Anyway, $ \text{velocity} = \boldsymbol{v}(t) = \alpha'(t) = (x'(t), y'(t), z'(t))$ and $ \text{acceleration} = \boldsymbol{a}(t) = \alpha''(t) = (x''(t), y''(t), z''(t))$

But I don't see how the dot product of the two $(x'(t)x''(t) + y'(t)y''(t) + z'(t)z''(t))$ would equal speed times its own derivative $\sqrt{x'(t) + y'(t) + z'(t)} * \frac{(x'(t) + y'(t) + z'(t))^{-1/2}}{2}$.

What is the correct approach to this proof?

Answer 1

Let $v=v(t)=||\boldsymbol{v}||$, we have

$$\boldsymbol{v}\cdot\boldsymbol{a}=\boldsymbol{v}\cdot \frac{d\boldsymbol{v}}{dt}=\frac12\frac{d}{dt}(\boldsymbol{v}\cdot\boldsymbol{v})=\frac12\frac{dv^2}{dt}=\frac12\cdot2vv'=vv'$$

Answer 2

Regarding the statement that threw you off ($\frac{d}{dt}v=0$), it is useful to point out that you wrote "$v(t)=\lVert \vec{v} \rVert$" in your question.
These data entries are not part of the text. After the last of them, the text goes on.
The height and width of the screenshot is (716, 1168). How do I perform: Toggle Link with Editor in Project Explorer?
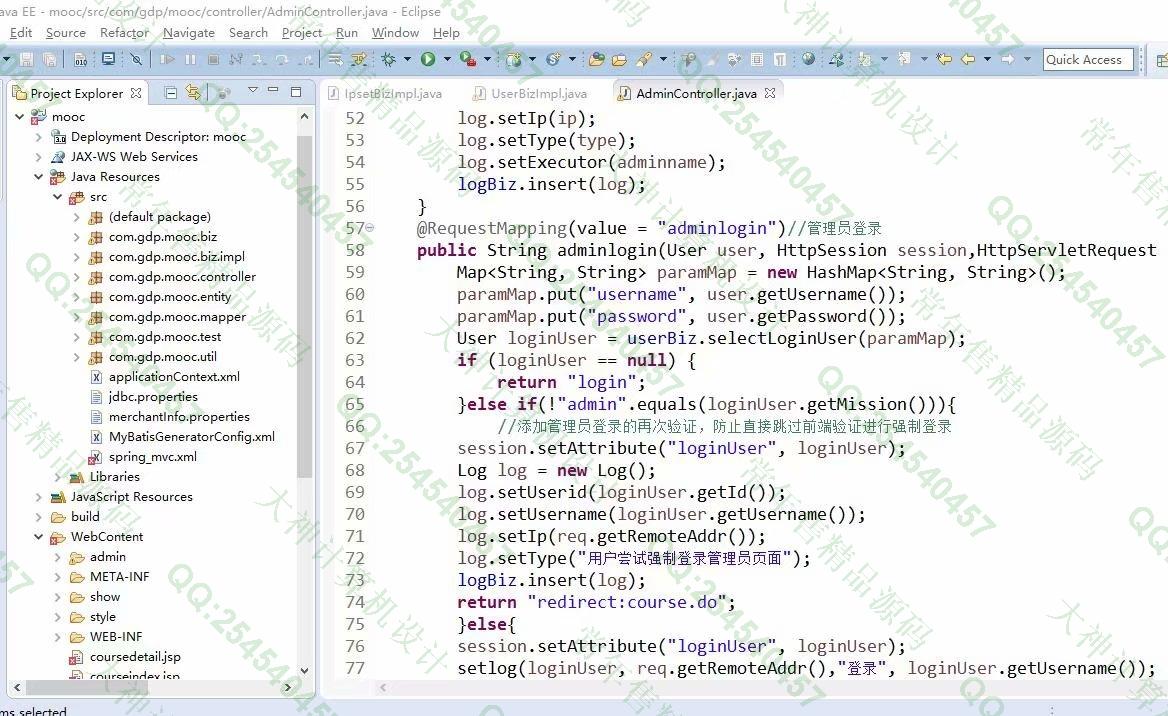point(193,93)
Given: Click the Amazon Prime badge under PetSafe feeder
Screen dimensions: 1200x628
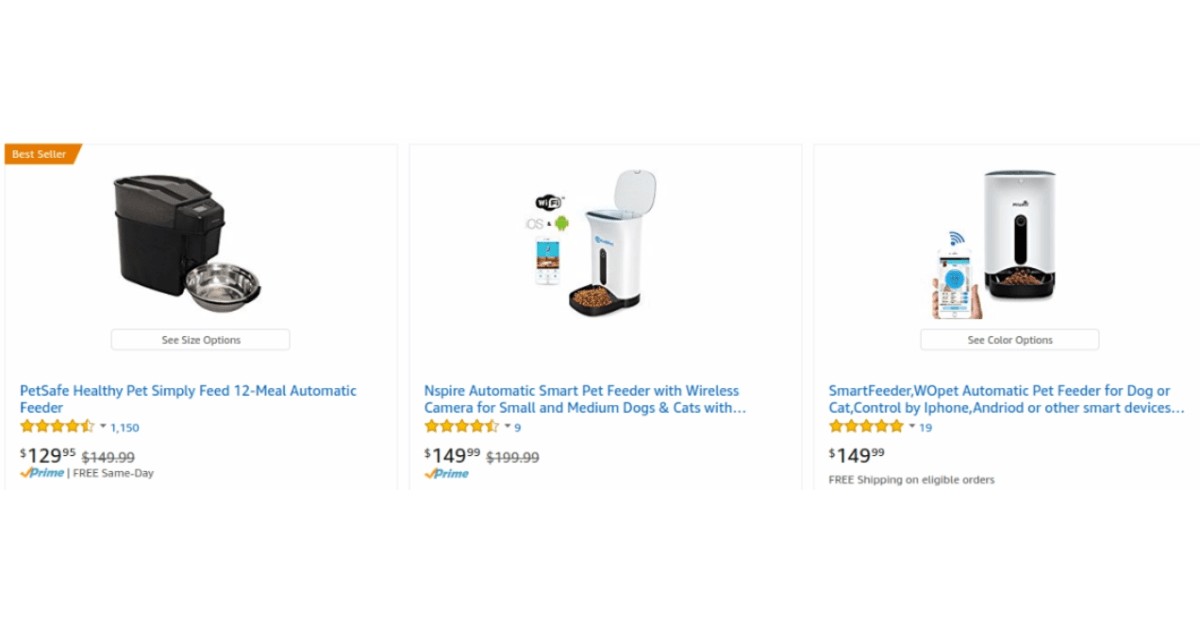Looking at the screenshot, I should pyautogui.click(x=42, y=472).
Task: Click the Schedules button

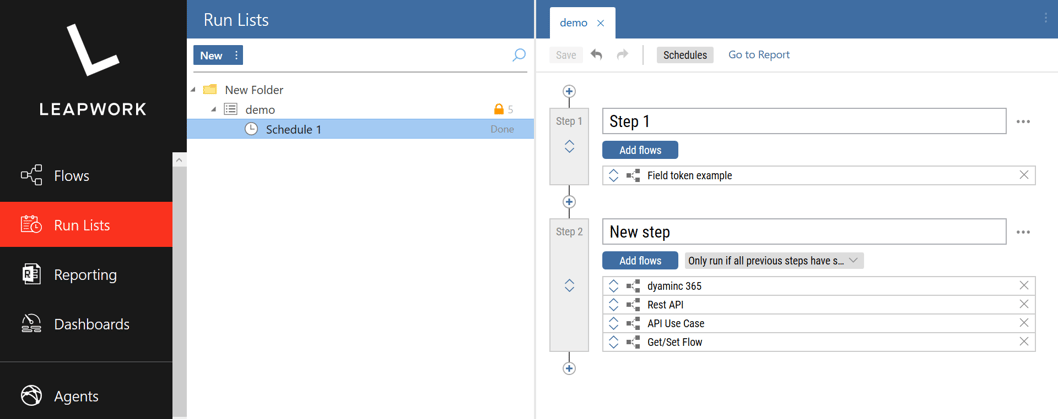Action: click(685, 55)
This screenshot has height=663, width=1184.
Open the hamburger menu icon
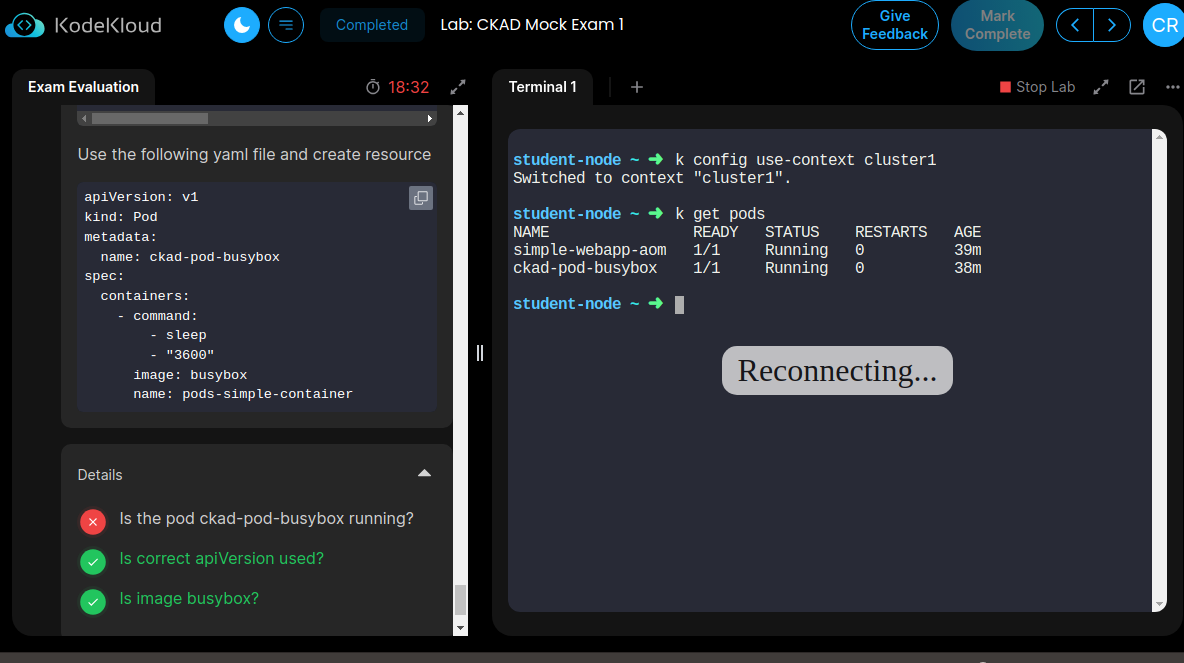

But it might make more sense if we rewrite this as $v(t)=\lVert \vec{v}(t) \rVert$ (note the addition of the $t$), which lets us see that while yes, it is true that $v(t)$ is a scalar-valued function, the value of $v$ depends on time, $t$, and as such is not necessarily constant. If it so happens that for some real valued constant $c$, $v(t)=c$ for all values of time $t$, then you get $\frac{d}{dt}v(t)=0$. Hope this helps.